Cómo luchar contra Monsanto
Monsanto es una las grandes multinacionales de los transgénicos, una empresa con mucho poder que puede presionar a políticos y agricultores para que sigan sus directrices. ¿Cómo contrarrestar ese poder? ¿Pueden hacer algo los agricultores? ¿Y los consumidores? Sí, cada uno a su manera.

En el caso de los agricultores, la medida es ciertamente radical, pero quizá sea la única posible: quemar los cultivos que han crecido a partir de semillas de la empresa. Porque no son sólo los cultivos en sí, sino que los transgénicos pueden perjudicar a otros campos que se encuentren lo suficientemente cerca.

En Estados Unidos, la mayoría de los campos de soja son ya cepas transgénicas (y los agricultores que se han metido en ese sistema tienen muy difícil salir, aunque lo deseen). Monsanto y otras compañías de transgénicos ahora están colonizando otros países, como México, Chile, Argentina o algunos países europeos.
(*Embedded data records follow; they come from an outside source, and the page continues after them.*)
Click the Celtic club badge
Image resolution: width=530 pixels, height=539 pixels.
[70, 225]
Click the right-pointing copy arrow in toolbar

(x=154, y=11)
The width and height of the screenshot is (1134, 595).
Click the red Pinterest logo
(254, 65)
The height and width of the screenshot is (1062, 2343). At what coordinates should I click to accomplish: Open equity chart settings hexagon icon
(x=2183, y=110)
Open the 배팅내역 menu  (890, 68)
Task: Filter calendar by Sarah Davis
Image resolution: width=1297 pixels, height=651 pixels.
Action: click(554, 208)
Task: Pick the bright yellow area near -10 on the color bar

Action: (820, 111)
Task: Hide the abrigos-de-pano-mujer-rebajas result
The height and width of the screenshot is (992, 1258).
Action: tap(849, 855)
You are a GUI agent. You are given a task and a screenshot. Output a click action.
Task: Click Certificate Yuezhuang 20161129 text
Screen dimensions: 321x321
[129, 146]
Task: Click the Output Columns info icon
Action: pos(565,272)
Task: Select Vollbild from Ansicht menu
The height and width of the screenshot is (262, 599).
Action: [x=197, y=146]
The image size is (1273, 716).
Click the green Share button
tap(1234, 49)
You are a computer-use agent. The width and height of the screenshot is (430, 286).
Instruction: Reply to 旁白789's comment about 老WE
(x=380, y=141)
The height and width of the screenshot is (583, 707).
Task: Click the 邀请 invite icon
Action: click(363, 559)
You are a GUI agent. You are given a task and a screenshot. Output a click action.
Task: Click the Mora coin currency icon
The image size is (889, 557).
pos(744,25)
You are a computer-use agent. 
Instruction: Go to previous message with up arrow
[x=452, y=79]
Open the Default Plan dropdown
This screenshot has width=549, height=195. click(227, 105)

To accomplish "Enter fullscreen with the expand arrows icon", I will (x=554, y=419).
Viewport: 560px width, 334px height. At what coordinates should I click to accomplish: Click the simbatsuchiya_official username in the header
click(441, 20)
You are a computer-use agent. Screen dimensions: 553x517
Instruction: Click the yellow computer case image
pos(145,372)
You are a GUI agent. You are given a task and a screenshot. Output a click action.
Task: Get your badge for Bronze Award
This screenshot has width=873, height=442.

En Europa la política no es uniforme. En Hungría, está prohibido el ingreso y comercialización de semillas OMG (genéticamente modificadas, como las de Monsanto). Los propios comerciantes deben vigilar que sus semillas no estén contaminadas. Si se encuentran plantas contagiadas se deben destruir. Así, agricultores húngaros descubrieron semillas transgénicas mezcladas con las normales y quemaron mil hectáreas de un cultivo de maíz. Se evita así la contaminación a otros cultivos.

Una aplicación para localizar productos transgénicos

Cómo luchar contra Monsanto
El consumidor también puede hacer algo para contrarrestar el poder de las grandes corporaciones de transgénicos: no comprar ese tipo de productos. Sin embargo, no es fácil, ya que aún no se ha regulado el etiquetado de transgénicos y no se puede saber con certeza si un bote de maíz, por ejemplo, proviene de semillas OMG o no.

Pero una vez más la tecnología llega para ayudar a los consumidores responsables. Una nueva aplicación para smartphones, llamada Buycott, permite a los compradores escanear los códigos de barras de los productos para comprobar si provienen de semillas transgénicas.

La aplicación ha sido diseñada por un programador de 26 años, Iván Pardo, que ha dedicado los últimos 16 meses en el desarrollo de Buycott. Buycott escanea el producto y determina qué compañía lo produce. Después, informa al usuario de datos como si contiene semillas OMG o si el producto está en contradicción con campañas que la persona apoya, como puede ser apoyar los alimentos locales y orgánicos.